Exactly those lines running from the one containing "Toggle the blue confirmation checkbox" to the end of the material are to be printed, and no others.
(MATERIAL TO PROCESS Opens)
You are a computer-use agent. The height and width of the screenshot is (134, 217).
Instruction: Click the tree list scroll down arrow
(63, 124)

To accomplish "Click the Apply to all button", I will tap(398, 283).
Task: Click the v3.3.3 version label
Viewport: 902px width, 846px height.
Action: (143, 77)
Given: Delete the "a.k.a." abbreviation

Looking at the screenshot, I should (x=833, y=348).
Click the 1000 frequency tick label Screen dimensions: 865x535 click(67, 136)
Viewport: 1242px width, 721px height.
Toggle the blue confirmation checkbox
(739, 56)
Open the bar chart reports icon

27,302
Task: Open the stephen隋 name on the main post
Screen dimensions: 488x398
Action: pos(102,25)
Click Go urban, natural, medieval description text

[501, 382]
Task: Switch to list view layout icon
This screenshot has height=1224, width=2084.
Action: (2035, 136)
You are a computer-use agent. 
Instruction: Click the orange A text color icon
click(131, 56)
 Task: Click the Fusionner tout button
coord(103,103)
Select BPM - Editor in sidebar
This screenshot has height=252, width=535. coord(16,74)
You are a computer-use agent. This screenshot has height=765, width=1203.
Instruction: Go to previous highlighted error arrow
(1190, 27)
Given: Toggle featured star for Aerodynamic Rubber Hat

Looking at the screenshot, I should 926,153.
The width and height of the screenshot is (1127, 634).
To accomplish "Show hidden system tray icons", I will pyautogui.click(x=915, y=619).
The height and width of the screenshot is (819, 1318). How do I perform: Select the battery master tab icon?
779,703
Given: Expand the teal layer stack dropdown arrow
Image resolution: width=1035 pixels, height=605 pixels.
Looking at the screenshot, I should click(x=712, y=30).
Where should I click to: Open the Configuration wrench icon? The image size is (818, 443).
(MATERIAL TO PROCESS Closes)
PROBLEM SOLUTION
Toggle the blue confirmation checkbox
(739, 56)
Open the bar chart reports icon

27,302
Task: Open the stephen隋 name on the main post
Screen dimensions: 488x398
Action: pos(102,25)
Click Go urban, natural, medieval description text

[501, 382]
Task: Switch to list view layout icon
This screenshot has height=1224, width=2084.
Action: (2035, 136)
You are a computer-use agent. 
Instruction: Click the orange A text color icon
click(131, 56)
 Task: Click the Fusionner tout button
coord(103,103)
Select BPM - Editor in sidebar
This screenshot has height=252, width=535. coord(16,74)
You are a computer-use agent. This screenshot has height=765, width=1203.
Instruction: Go to previous highlighted error arrow
(1190, 27)
Given: Toggle featured star for Aerodynamic Rubber Hat

Looking at the screenshot, I should 926,153.
The width and height of the screenshot is (1127, 634).
To accomplish "Show hidden system tray icons", I will pyautogui.click(x=915, y=619).
The height and width of the screenshot is (819, 1318). How do I perform: Select the battery master tab icon?
779,703
Given: Expand the teal layer stack dropdown arrow
Image resolution: width=1035 pixels, height=605 pixels.
Looking at the screenshot, I should click(x=712, y=30).
Where should I click to: Open the Configuration wrench icon? The image size is (818, 443).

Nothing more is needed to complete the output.